I Don't Report on the Business. I Run Inside It.
Scott Hess is a CFO with 20+ years of experience building finance functions that actually run the business — not just scorecard it. He's worked across DTC, ecommerce, SaaS, and PE-backed brands from $10M to $300M, and his operating scope has almost always extended well beyond finance. Marketing analytics, supply chain strategy, organizational design, technology implementation — if it moves the business, it's in scope.
Before founding Main Street IQ, Scott served as CFO at Watch Gang, a $40M subscription ecommerce brand where he held full operating responsibility across finance, HR, legal, and logistics. He embedded directly in the marketing team to connect spend decisions to CAC and LTV — and when the team understood what their discounting strategy was actually doing to customer profitability, they changed their behavior. CAC dropped 5%, retention climbed 7%, and the company posted its first two profitable years. He also cut the month-end close cycle by 40% and grew ARR 22% while reducing OPEX 12%.
Before that, he was CFO and VP of Operations at Haberdash, a luxury omnichannel menswear retailer, where he redesigned the sales compensation structure around gross profit instead of top-line revenue — a quiet fix that drove sales up 23% while cutting comp expense 9%. He also pushed the CEO to migrate to Shopify, made the business case, led the build, and watched ecommerce revenue grow 30%.
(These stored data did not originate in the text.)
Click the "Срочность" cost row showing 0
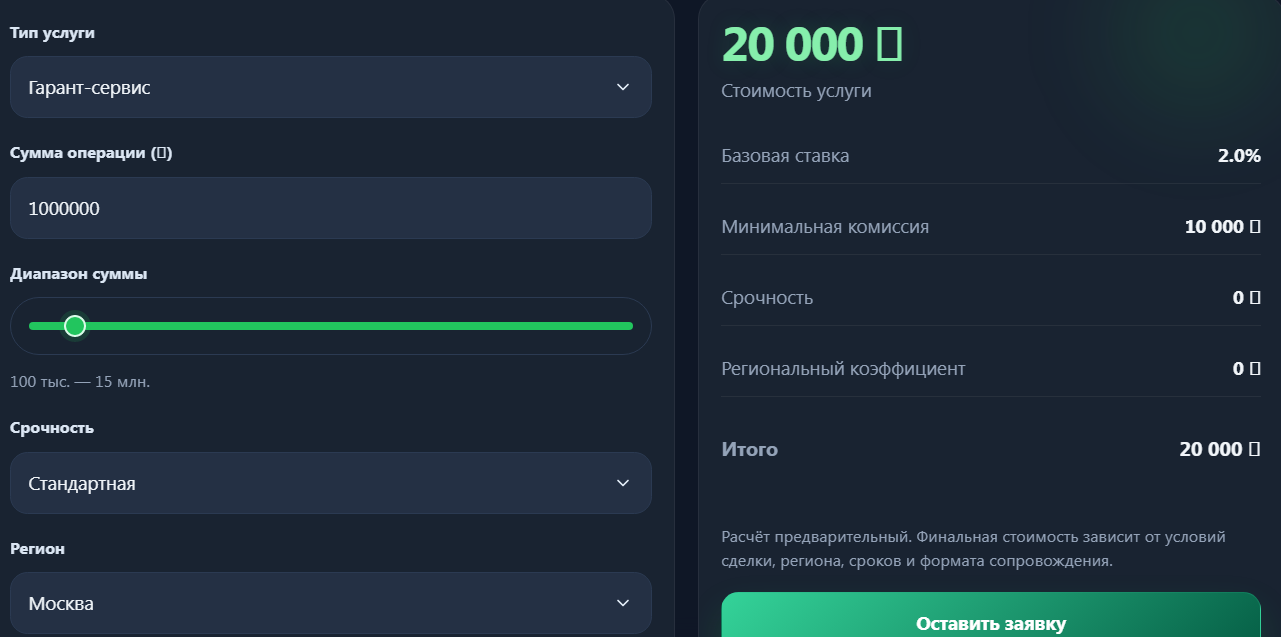Viewport: 1281px width, 637px height. 990,297
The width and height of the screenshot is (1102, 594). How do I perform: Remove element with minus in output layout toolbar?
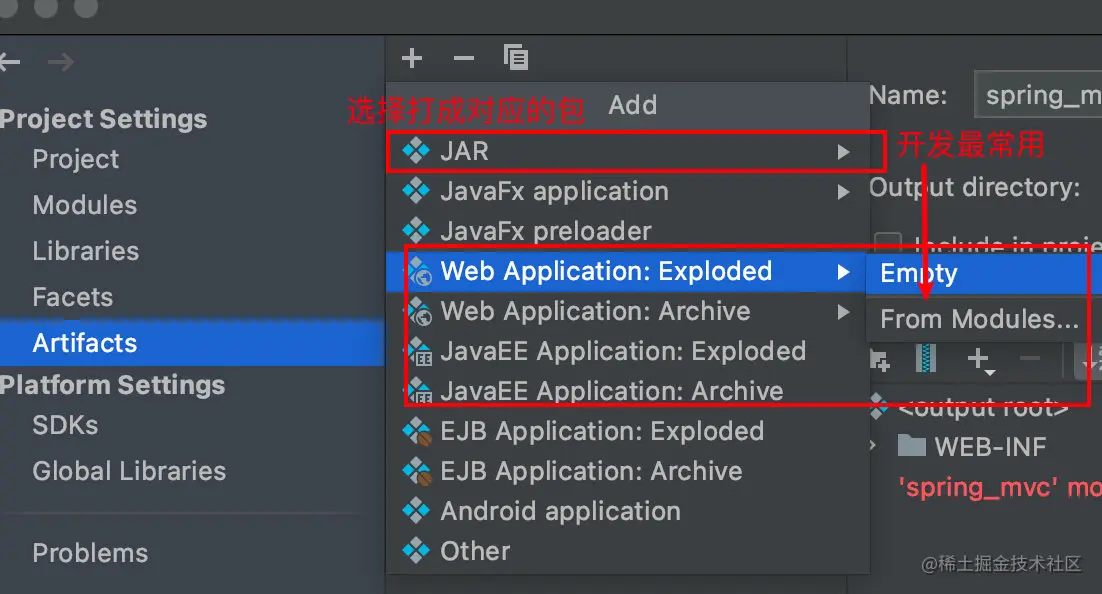(1028, 360)
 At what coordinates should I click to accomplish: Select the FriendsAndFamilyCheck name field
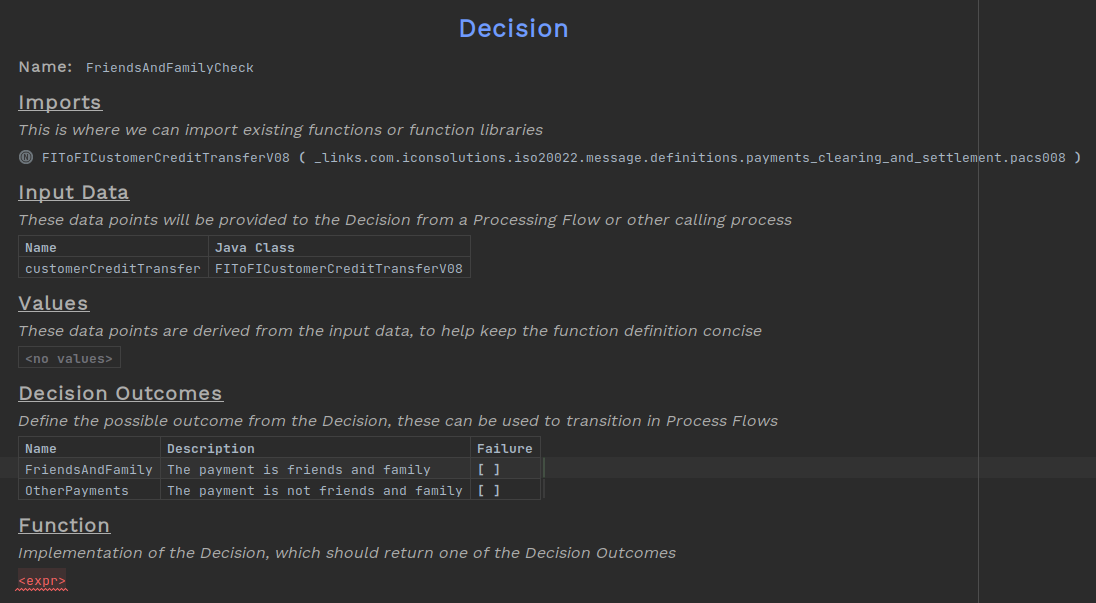click(x=169, y=67)
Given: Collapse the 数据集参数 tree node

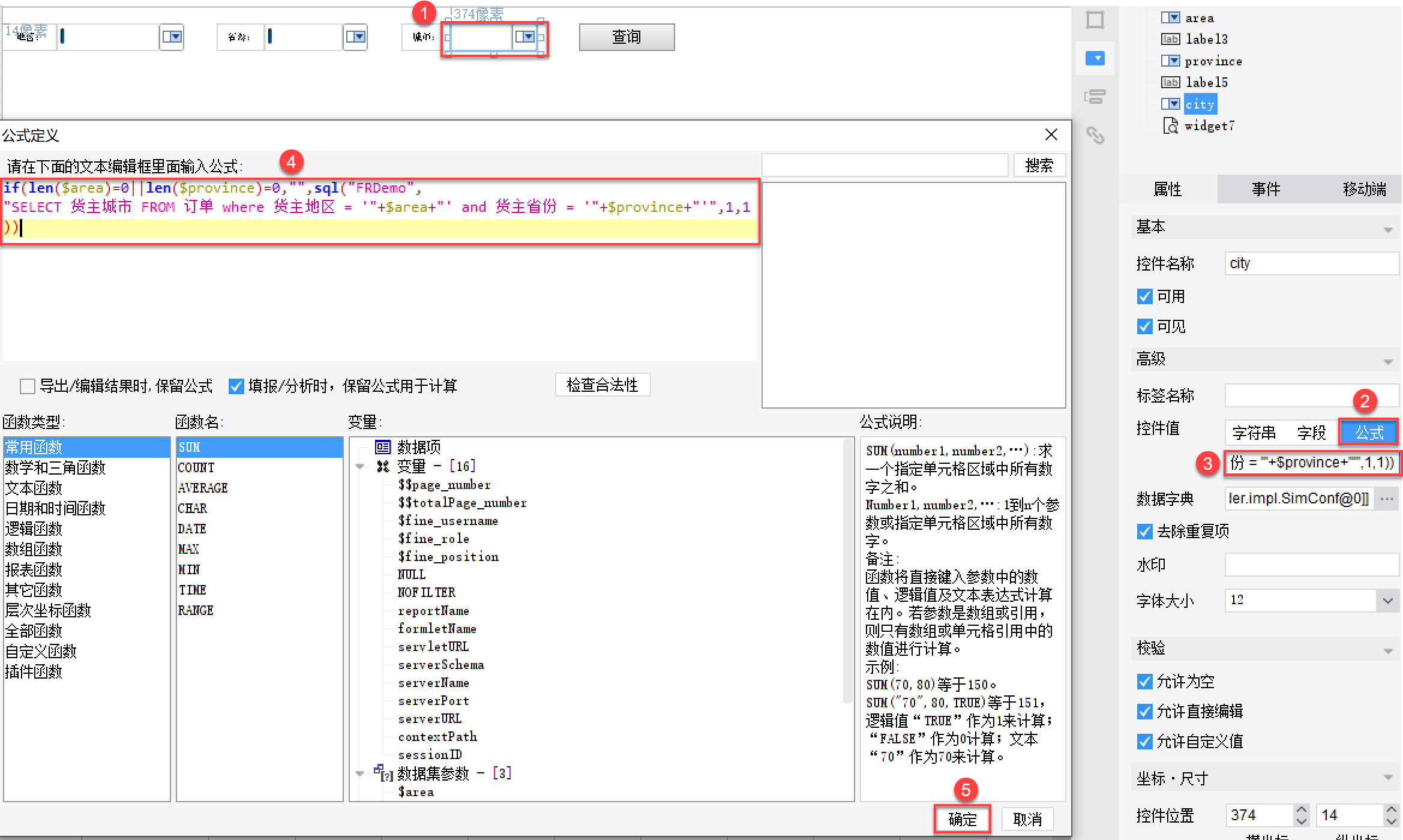Looking at the screenshot, I should [360, 774].
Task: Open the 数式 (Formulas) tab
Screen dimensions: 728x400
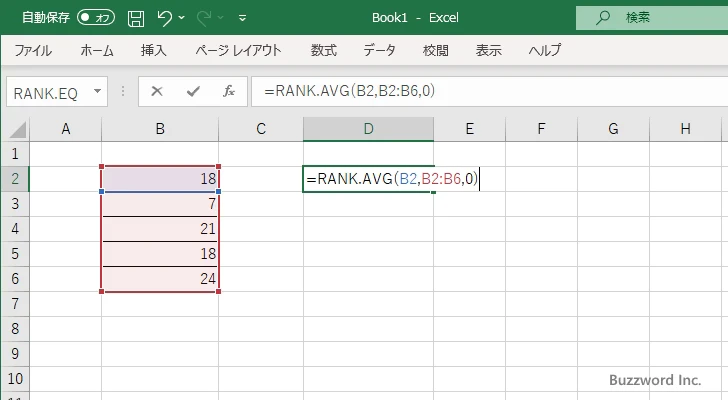Action: (x=323, y=50)
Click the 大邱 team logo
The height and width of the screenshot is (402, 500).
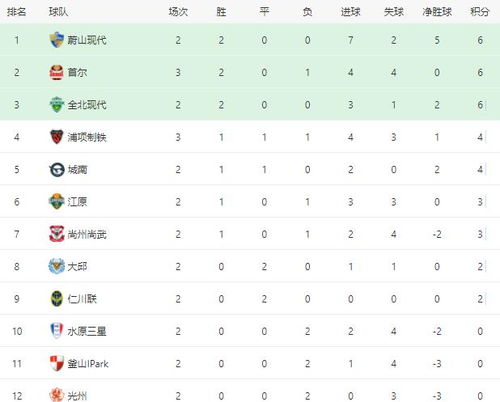[57, 266]
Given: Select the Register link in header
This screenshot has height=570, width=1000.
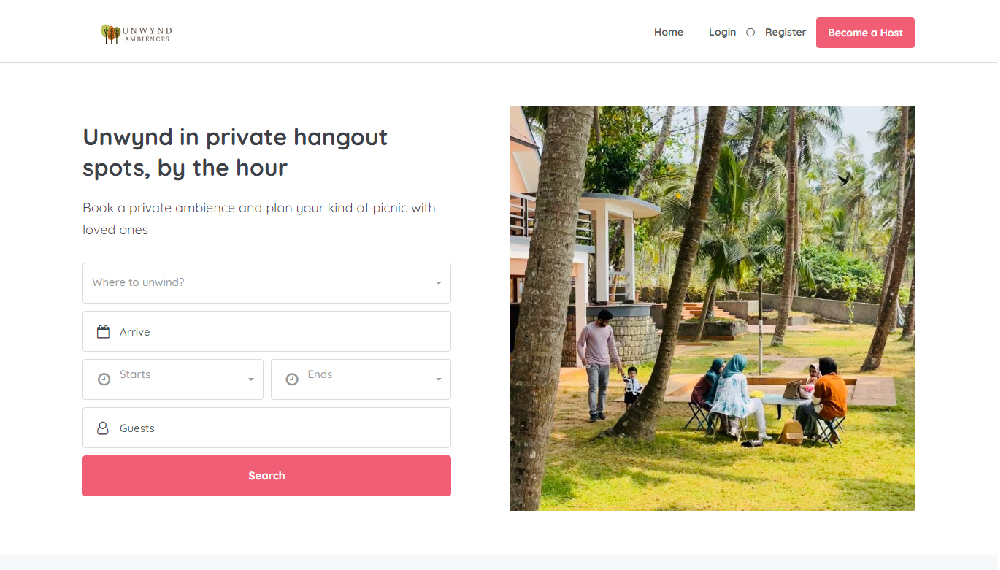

He spent 12 years at Northern Trust building the institutional finance foundation — large-scale modeling, M&A due diligence, ERP implementation — that underpins every client engagement today. He's also a Navy veteran and holds an MBA from Pepperdine's Graziadio School of Business.
Main Street IQ was built on one core belief: finance teams at growing companies are almost always a version or two behind the business they're supposed to support. The RAID Framework is how Scott fixes that — without adding headcount, without slowing things down, and without handing you a deck full of recommendations you have to figure out yourself.
He works with a small number of clients at a time. That's intentional.